UNION CALLS FOR EMPLOYEES TO BE PAID AMID SHUTDOWN
Traeger noted a closure would have an economic impact on the employees, with more than 2,000 people working at the plant, and is calling on the company to pay workers in full if the plant is shut down. He is also calling on the Health Minister to inspect the workplace to ensure it is safe for employees.
“The company for the record, is confident - we’re not, but they’re confident that these cases are a result of community transmission and they’ve been contained, so they have made the decision to continue operating the plant,” he said.
Traeger did praise Maple Leaf for the efforts they have made since the pandemic started to help employees. The company has put in Plexiglas separators on production lines and has put in floor markers to help control movement in the plant. The company has also staggered shifts of employees to help promote physical distancing.

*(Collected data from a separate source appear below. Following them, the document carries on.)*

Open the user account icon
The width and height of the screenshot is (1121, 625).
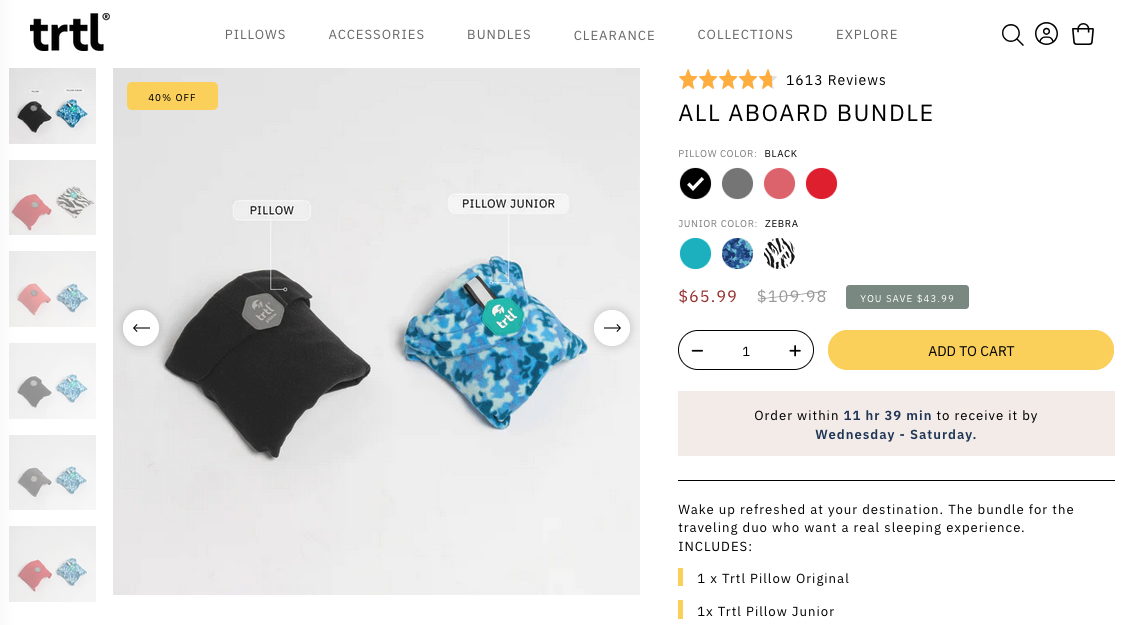tap(1046, 34)
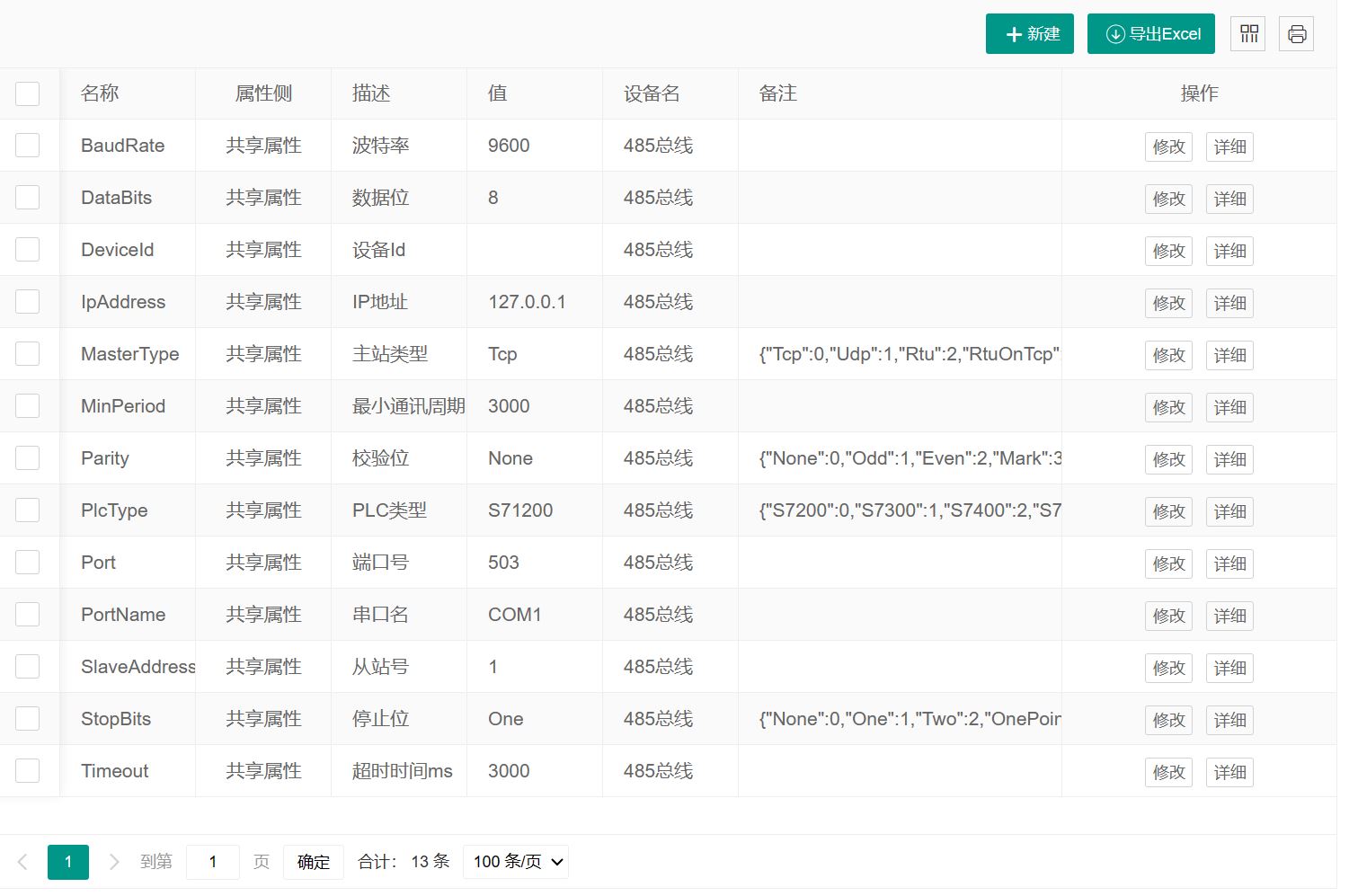The width and height of the screenshot is (1349, 896).
Task: Select the PlcType row checkbox
Action: click(28, 510)
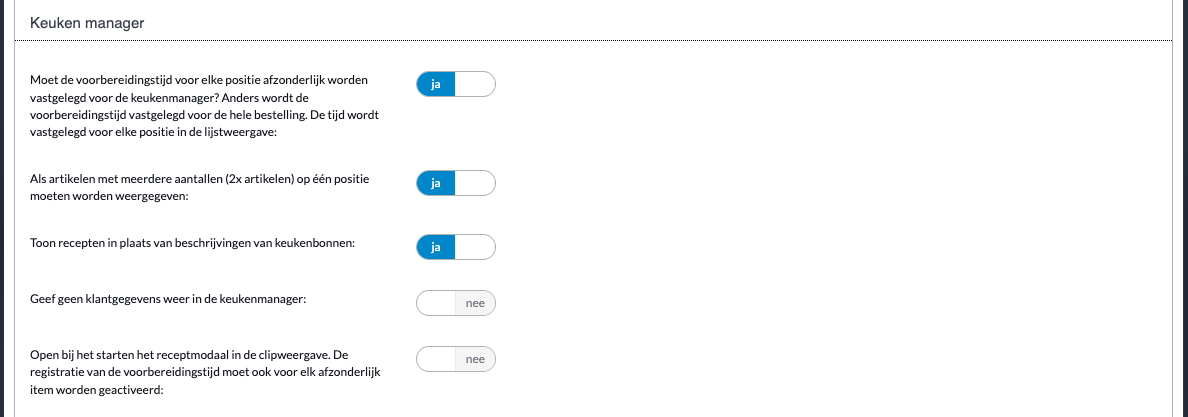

“The company has been spending a fortune and trying very hard to protect workers,” he said. “The unfortunate thing is that those efforts have now not been successful."
“We say the prudent thing to do is to shut down the plant, send everybody home with pay, and make sure that all of the test results come back so you can understand the scope of what you’re dealing with, and also do a complete deep-cleaning of the facility.”

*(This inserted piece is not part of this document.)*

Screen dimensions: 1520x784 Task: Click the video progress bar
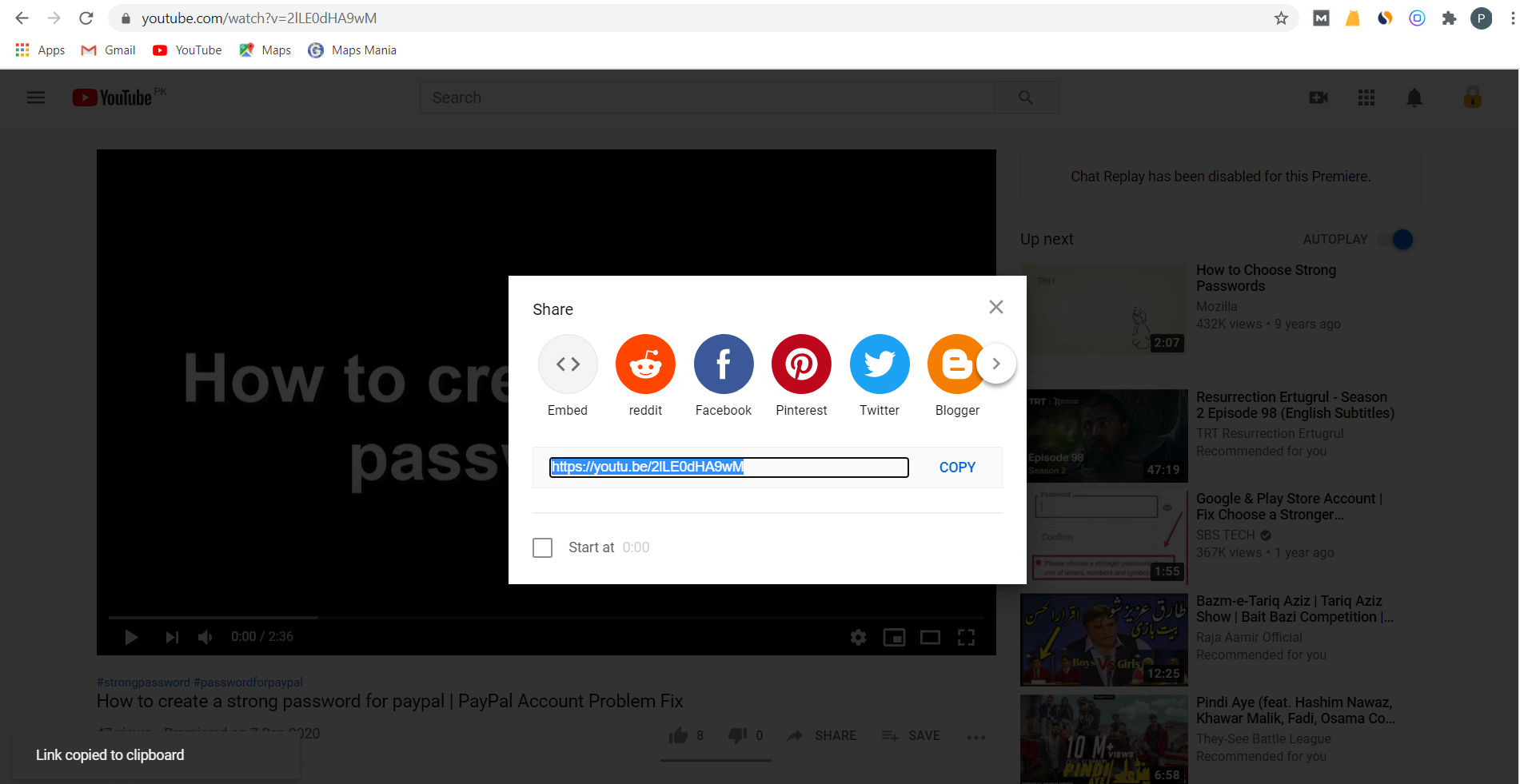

MAPLE LEAF SAYS PLANT WILL CONTINUE TO OPERATE
In a statement Thursday morning, Maple Leaf confirmed the new positive tests.
“As a precaution, we have asked several other team members to self-quarantine,” the statement reads, adding they have informed other team members, the Canada Food Inspection Agency, and the union about the tests.
The company said after a 'careful and detail review' of the circumstances around the cases, they said it appears the employees contracted COVID-19 in the community.
The company said the plant will still operate.
“We will continue to operate our Brandon plant as long as we believe we can provide an environment that will protect the safety of our people while working,” the company said. “Given our daily health screening, temperature monitoring, social distancing and the personal protective equipment all team members wear while at work, we feel confident that our plant environment is safe.”
Traeger said discussions between the union and Maple Leaf are continuing.
During a media availability Thursday afternoon, Manitoba NDP Leader Wab Kinew and Liberal Leader Dougald Lamont both called for the plant to close.
"The two hotspots across North America have been processing plants and personal care homes – we have to take this incredibly seriously and I would rather err on the side of caution than take any risks," Lamont said.
"This isn't necessarily just about the workers in the plant, as important as those people are,” said Kinew. “If the situation there gets worse, it could potentially pose a threat to the broader community.”
"If there is an outbreak underway there, the province should be taking much more decisive action."